Page excerpt →
During World War II, homosexual persons were prosecuted under various fascist regimes, but there is no record of organized persecution of homosexuals in the fascist Independent State of Croatia, whose laws did not explicitly contain a regulation directed against them. The communist Yugoslav Partisans, however, issued at least one death sentence against a homosexual, Josip Mardešić, the commander of the Croatian Partisans' communication network until early 1944, when he was discovered to have had affairs with his male subordinates. Mardešić's sexual partners were not executed, only expelled from the Communist Party and reprimanded.

===Socialist Republic of Croatia===

During the period when Croatia was part of the Socialist Federal Republic of Yugoslavia, male homosexual acts were made illegal and punishable with up to two years of prison under the Penal Code of 9 March 1951. However, the repression of homosexuals in Yugoslavia effectively began immediately after the end of the war. Homosexuals, labeled by communists as "enemies of the system", were also prohibited from joining the Communist Party of Yugoslavia.

This situation changed when Croatia and other republics gained more control over their own legislature. Constitutional reforms in Yugoslavia in 1974 resulted in the abolishment of the federal Penal Code, allowing every republic to create its own. The Socialist Republic of Croatia created its own Code in 1977, and decriminalized homosexual activity. The Croatian Medical Chamber removed homosexuality from its list of mental disorders in 1973 – four years before the introduction of the new Penal Code, and seventeen years before the World Health Organization did the same. Even though being a member of Yugoslavia meant Croatia was a communist country, it was never under the Iron Curtain, thus making it a relatively open country that was influenced by social changes in the wider developed world.

The 1980s brought more visibility to LGBT people. In 1985, Toni Marošević became the first openly gay media person, and briefly hosted a radio show on the Omladinski radio radio station that dealt with marginal socio-political issues. He later revealed that he had been asked on several occasions by the League of Communists of Croatia to form an LGBT faction of the party. The first lesbian association in Croatia, the "Lila initiative", was formed in 1989, but ceased to exist a year later.

Extracted data →

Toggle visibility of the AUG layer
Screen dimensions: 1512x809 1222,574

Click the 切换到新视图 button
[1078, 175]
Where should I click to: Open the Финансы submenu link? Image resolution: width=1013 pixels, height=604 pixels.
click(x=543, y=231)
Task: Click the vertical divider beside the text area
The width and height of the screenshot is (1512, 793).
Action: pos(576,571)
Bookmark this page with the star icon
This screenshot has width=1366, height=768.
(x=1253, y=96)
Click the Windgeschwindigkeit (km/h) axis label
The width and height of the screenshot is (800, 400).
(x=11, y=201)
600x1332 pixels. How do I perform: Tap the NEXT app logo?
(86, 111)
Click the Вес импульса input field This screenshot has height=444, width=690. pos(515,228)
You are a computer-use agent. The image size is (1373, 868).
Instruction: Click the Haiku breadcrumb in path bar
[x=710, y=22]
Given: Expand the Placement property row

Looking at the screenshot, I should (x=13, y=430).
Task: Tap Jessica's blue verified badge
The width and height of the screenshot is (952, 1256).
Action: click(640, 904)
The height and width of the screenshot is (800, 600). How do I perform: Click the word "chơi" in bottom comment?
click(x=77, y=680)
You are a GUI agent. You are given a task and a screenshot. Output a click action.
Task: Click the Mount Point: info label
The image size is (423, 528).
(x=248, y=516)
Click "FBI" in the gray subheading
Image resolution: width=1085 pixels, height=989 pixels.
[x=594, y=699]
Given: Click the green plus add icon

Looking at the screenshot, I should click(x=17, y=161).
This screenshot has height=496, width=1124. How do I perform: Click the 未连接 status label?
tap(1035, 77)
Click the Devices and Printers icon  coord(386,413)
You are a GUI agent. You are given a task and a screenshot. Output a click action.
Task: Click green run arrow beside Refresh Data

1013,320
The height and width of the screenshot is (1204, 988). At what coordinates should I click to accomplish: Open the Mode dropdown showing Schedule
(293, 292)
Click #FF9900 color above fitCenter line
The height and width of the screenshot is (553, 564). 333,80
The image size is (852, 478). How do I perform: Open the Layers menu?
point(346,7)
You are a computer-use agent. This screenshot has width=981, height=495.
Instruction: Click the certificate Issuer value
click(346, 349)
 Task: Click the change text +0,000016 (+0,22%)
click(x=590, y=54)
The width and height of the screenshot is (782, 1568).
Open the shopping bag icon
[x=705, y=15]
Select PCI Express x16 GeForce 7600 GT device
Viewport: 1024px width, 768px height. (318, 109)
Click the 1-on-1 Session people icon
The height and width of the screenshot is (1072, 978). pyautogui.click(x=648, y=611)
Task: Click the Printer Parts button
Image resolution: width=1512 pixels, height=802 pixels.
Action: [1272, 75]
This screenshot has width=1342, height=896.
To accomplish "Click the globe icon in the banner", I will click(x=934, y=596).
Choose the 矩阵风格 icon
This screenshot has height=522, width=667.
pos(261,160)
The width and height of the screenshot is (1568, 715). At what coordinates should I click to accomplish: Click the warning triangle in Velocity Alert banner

Brief A → From the text on LGBT history in Croatia, please extract the passage starting at "During World War" and ending at "Party and reprimanded.".
Brief B → Rewrite the paragraph of the Croatian LGBT history text that begins "This situation changed when" as a short bulleted list that keeps its main facts.

Exercise answer A →
During World War II, homosexual persons were prosecuted under various fascist regimes, but there is no record of organized persecution of homosexuals in the fascist Independent State of Croatia, whose laws did not explicitly contain a regulation directed against them. The communist Yugoslav Partisans, however, issued at least one death sentence against a homosexual, Josip Mardešić, the commander of the Croatian Partisans' communication network until early 1944, when he was discovered to have had affairs with his male subordinates. Mardešić's sexual partners were not executed, only expelled from the Communist Party and reprimanded.

Exercise answer B →
- Croatia and the other republics gained more control over their own legislation.
- Constitutional reforms in Yugoslavia in 1974 abolished the federal Penal Code, so each republic could create its own.
- The Socialist Republic of Croatia adopted its own Code in 1977 and decriminalized homosexual activity.
- In 1973 the Croatian Medical Chamber removed homosexuality from its list of mental disorders. That was four years before the new Penal Code and seventeen years before the World Health Organization did the same.
- As part of Yugoslavia, Croatia was a communist country, but it was never under the Iron Curtain. It was therefore relatively open and influenced by social changes in the wider developed world.